[Short task]
Please answer these questions using the excerpt on leading transformation:
1. Which habit does the excerpt call the fifth essential habit of leading transformation?
2. What specific agenda item can be added to governance meetings?
3. What must a leader of transformation give up to others?

[Text block]
________

If fear is being created by a common theme, you can also use governance meetings to expose it in a safe way. You can include a specific agenda item to cover barriers and blockers. An update might be “ We have received feedback that many people are concerned that they are going to lose status as a result of the change”. By keeping it anonymous you provide safety whilst exposing the root cause.
Give up the credit (this is the tough one).
If you work for an organisation where end of year appraisals and performance assessments have an impact on pay, there is likely to be an informal system of “credit” in place. People will move to demonstrate that they deserve their share of “credit” for the good things that happen in the company. Come the end of the year they “cash in” their “credit” for a pay rise or bonus. As a leader of transformation you must give up your credit to others. You should avoid at all costs claiming that progress is down to your leadership, support and influence. If people see that credit is coming their way due to the transformation program they are more likely to get on board. I have found that the majority of people will give back some credit saying that they could not have done achieved what they did without the transformation team. I have also benefited from the fact that my own bosses were insightful enough to recognise my team’s contribution.
Influencing at all levels is the fifth essential habit of leading transformation. In previous blogs I have covered “Insistence on improvement”, “Intellectual Humility”, “Impatient Learning” and “Inciting a Movement”. There is one more to go in the series and if you would like it and any other posts sent to your inbox as soon as I publish it please enter your email address below.
Do leave a comment if you have other methods that help influence others to join the journey.
Why is it that the vast majority of corporate transformations do not achieve their stated ambitions? Why are people in companies so cynical about change programs? Why are employees so keen on keeping things the same even when it is clear that the very survival of their company depends on changing.

________

[Raw records]
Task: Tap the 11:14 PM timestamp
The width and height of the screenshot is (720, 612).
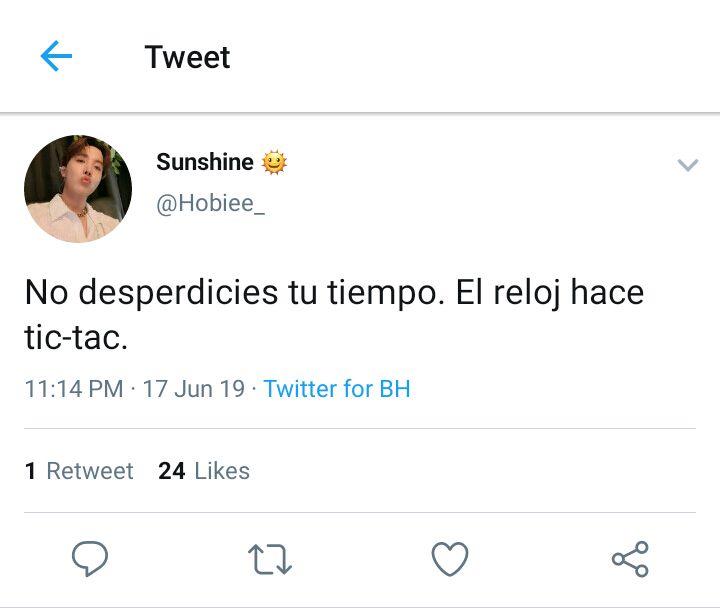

________

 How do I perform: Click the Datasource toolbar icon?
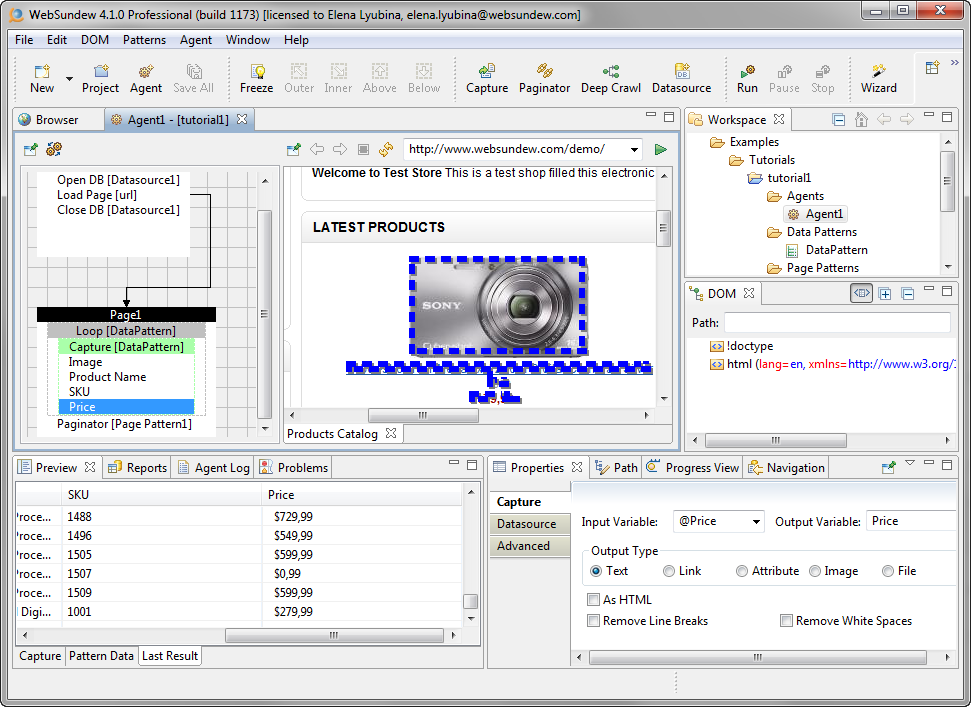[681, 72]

________

[Written solution]
1. Influencing at all levels.
2. An item to cover barriers and blockers.
3. Their credit.